## [题目 A]
在讲图像预处理的这篇文章所附代码中,scale 为什么有时会被改成 maxSize / larger_size?

Faster RCNN 和Retinanet在將圖像數據輸送到網絡之前,要對圖像數據進行預處理。大致上與博客提到的相同。
事實上還可以采取第三步,將圖片的寬和高擴展為32的整倍數,正如在Retinanet使用的。下面是一個簡單的Pytorch數據預處理模塊:
class Resizer():
def __call__(self, sample, targetSize=608, maxSize=1024, pad_N=32):
image, anns = sample['img'], sample['ann']
rows, cols = image.shape[:2]
smaller_size, larger_size = min(rows, cols), max(rows, cols)
scale = targetSize / smaller_size
if larger_size * scale > maxSize:
scale = maxSize / larger_size
image = skimage.transform.resize(image, (int(round(rows*scale)),
int(round(cols*scale))),
mode='constant')
rows, cols, cns = image.shape[:3]
pad_w, pad_h = (pad_N - cols % pad_N), (pad_N - rows % pad_N)
new_image = np.zeros((rows + pad_h, cols + pad_w, cns)).astype(np.float32)
new_image[:rows, :cols, :] = image.astype(np.float32)
anns[:, :4] *= scale
return {'img': torch.from_numpy(new_image),
'ann':torch.from_numpy(anns),
'scale':scale}

## [所给资料]
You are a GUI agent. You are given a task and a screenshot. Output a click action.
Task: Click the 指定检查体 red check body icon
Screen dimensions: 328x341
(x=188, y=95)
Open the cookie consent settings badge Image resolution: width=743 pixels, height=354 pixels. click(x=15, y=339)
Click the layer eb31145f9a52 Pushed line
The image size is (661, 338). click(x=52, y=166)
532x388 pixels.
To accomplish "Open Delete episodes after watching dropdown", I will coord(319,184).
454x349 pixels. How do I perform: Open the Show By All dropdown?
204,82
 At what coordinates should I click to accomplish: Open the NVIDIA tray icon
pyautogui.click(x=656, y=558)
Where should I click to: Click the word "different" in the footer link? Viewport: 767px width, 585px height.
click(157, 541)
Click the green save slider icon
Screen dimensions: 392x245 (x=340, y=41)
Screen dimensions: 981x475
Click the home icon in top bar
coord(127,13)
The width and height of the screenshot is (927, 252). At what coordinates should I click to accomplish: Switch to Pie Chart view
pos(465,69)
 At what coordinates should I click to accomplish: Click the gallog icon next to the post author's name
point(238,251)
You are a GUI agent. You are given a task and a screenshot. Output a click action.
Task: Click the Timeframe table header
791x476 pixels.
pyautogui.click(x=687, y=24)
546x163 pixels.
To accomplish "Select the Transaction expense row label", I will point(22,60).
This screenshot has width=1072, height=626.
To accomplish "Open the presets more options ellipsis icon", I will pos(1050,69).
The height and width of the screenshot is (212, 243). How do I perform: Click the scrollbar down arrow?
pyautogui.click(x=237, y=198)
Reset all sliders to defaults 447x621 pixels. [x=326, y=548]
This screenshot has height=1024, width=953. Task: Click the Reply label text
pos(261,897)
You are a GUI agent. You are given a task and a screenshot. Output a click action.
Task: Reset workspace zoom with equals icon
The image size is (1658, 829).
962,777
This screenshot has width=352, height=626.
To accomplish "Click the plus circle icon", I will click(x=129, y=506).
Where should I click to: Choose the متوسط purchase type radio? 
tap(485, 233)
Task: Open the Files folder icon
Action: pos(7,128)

## [题目 B]
请重打条目中从含有"454x349 pixels. How"的那一行起,一直到含有"click(157, 541)"的那一行为止的全部内容,首尾两行都包括在内。

## [作答 A]
按 targetSize / smaller_size 算出的缩放比例,可能让较长边放大后超过 maxSize。代码对这种情况做了判断,一旦出现就改用 maxSize / larger_size,使较长边不超过 maxSize。

## [作答 B]
454x349 pixels. How do I perform: Open the Show By All dropdown?
204,82
 At what coordinates should I click to accomplish: Open the NVIDIA tray icon
pyautogui.click(x=656, y=558)
Where should I click to: Click the word "different" in the footer link? Viewport: 767px width, 585px height.
click(157, 541)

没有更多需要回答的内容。